▶ SELECTED EXCERPT:
================================
After killing time with some chaser friends in Randolph, NE on the warm side of the boundary (More like HOT.  To a
Minnesota guy who is used highs around 60 degrees, a heat index of 93 was just brutal.), Cailyn and I headed north to
cross over to the cool side and wait.  The juicy air was rapidly mixing out and the cu fields were drying up right before our
eyes.   It was 90/73 on one side and 66/60 on the other side.  BUST!  What a waste.  Or was it?
Up in the cool air back in SD with easterly surface flow, a cell developed over Mitchell and quickly went severe.  The cell
was not in an environment to produce tornadoes, but the helicity and shear was awesome.  A trio of supercells developed
and slowly made their way off to the east / northeast.  We had already made the call to head back north and were near
Yankton, SD so the intercept would be easy going right up highway 81.  Cailyn and I stopped just south of I90 to look at
the impressive gust front the cell had formed.  Remember, a supercell will have a shelfy looking area where the cold
outflow is exiting the storm, be it outflow dominant or not.
We got cows.
Video frame off of the GoPro between I90 and Salem.  This is the lead supercell of the three.  It was slightly elevated so it  
couldn't tap any surface moisture.  Not that there was any to begin with, but my point it there was a minimal tornado
threat with these storms.  Golfball sized hail and 80 mph winds were reported with this cell.
================================
▶ DATASET EXTRACT:
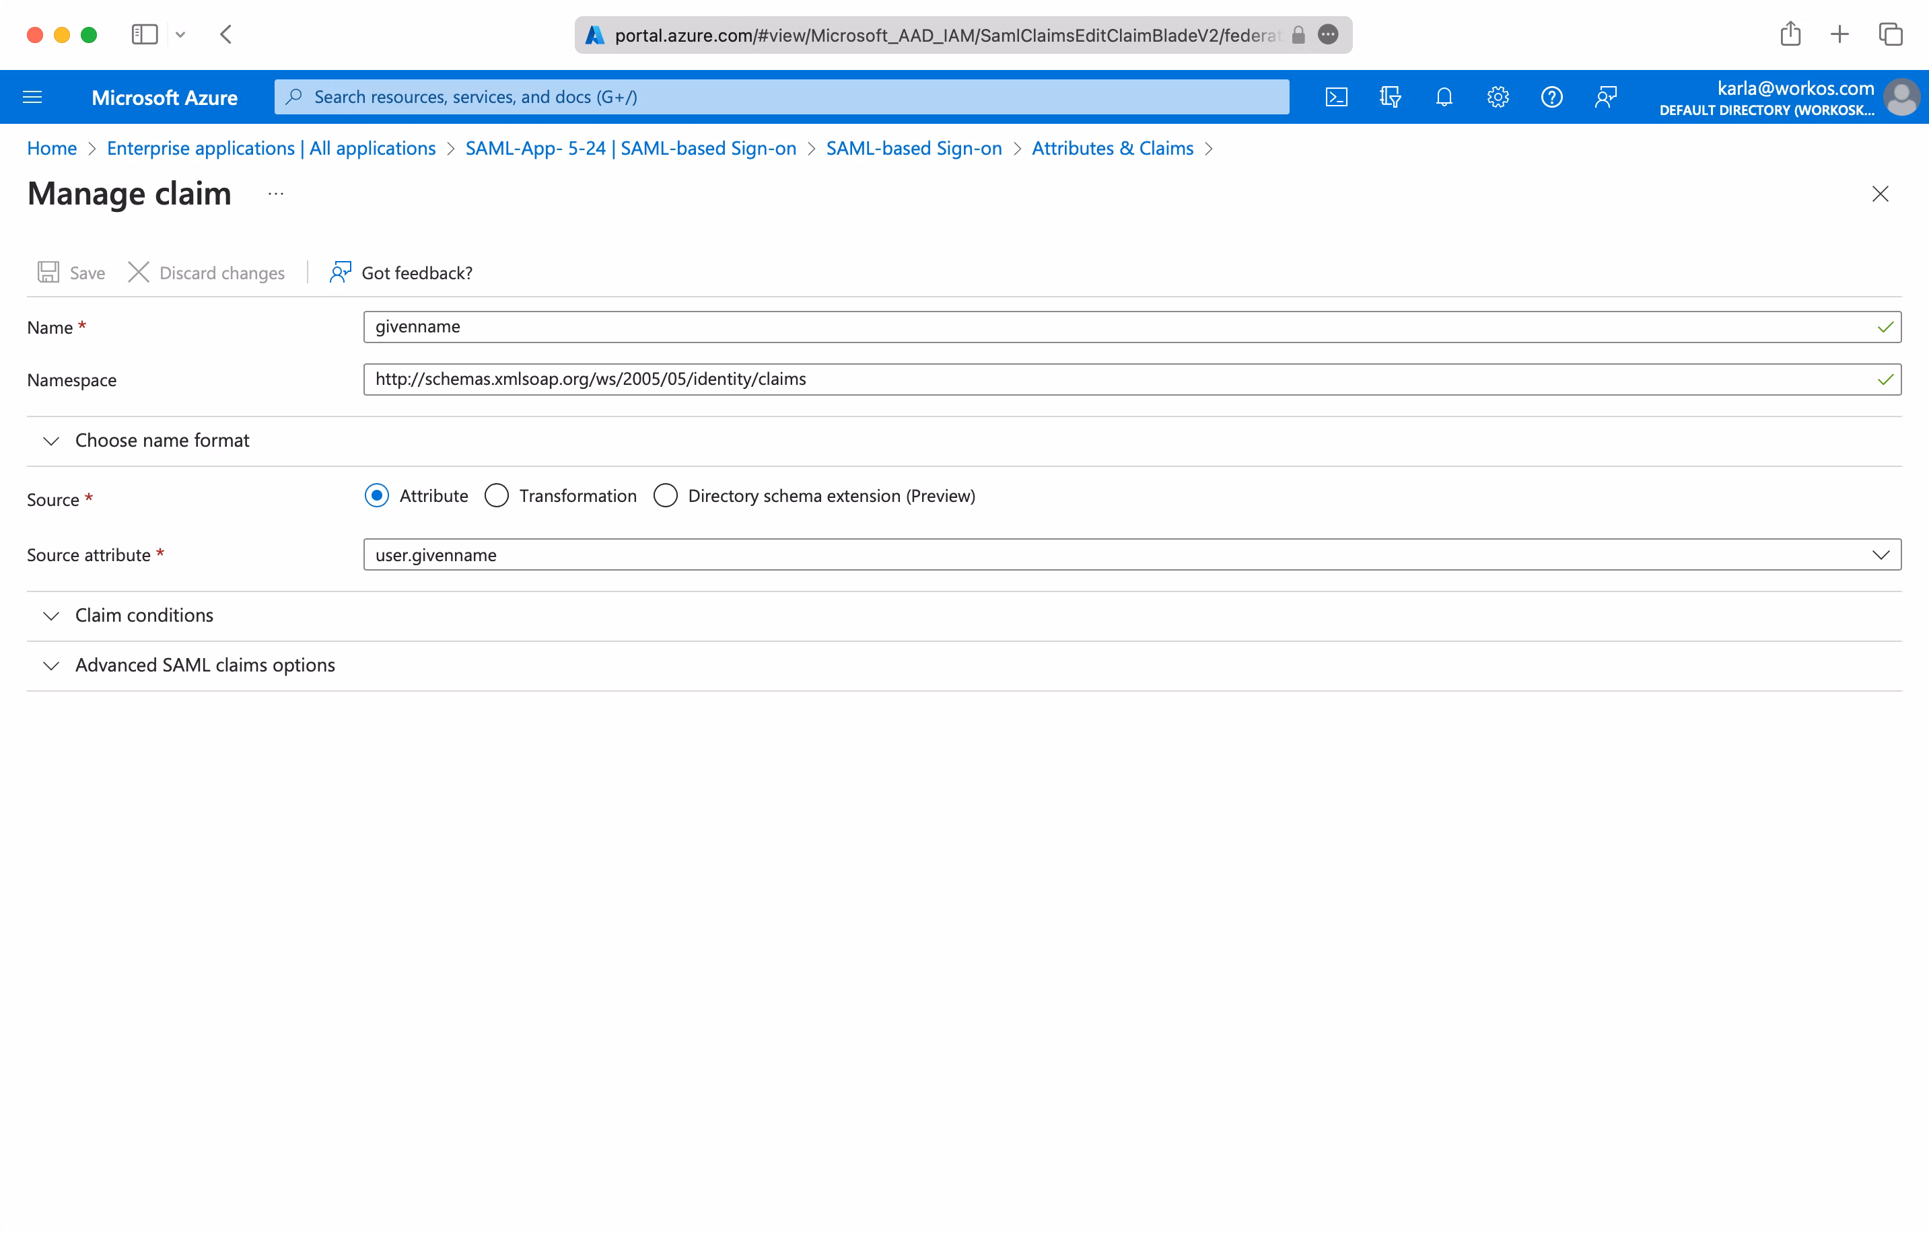Click the user account avatar
The width and height of the screenshot is (1929, 1234).
[1900, 97]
================================
▶ AIM OF THE TASK:
Please update the storm chase report between "Video frame off" and "with this cell.", inclusive, and write that part out again with "GoPro" changed to "dash camera".

▶ TASK RESPONSE:
Video frame off of the dash camera between I90 and Salem.  This is the lead supercell of the three.  It was slightly elevated so it  
couldn't tap any surface moisture.  Not that there was any to begin with, but my point it there was a minimal tornado
threat with these storms.  Golfball sized hail and 80 mph winds were reported with this cell.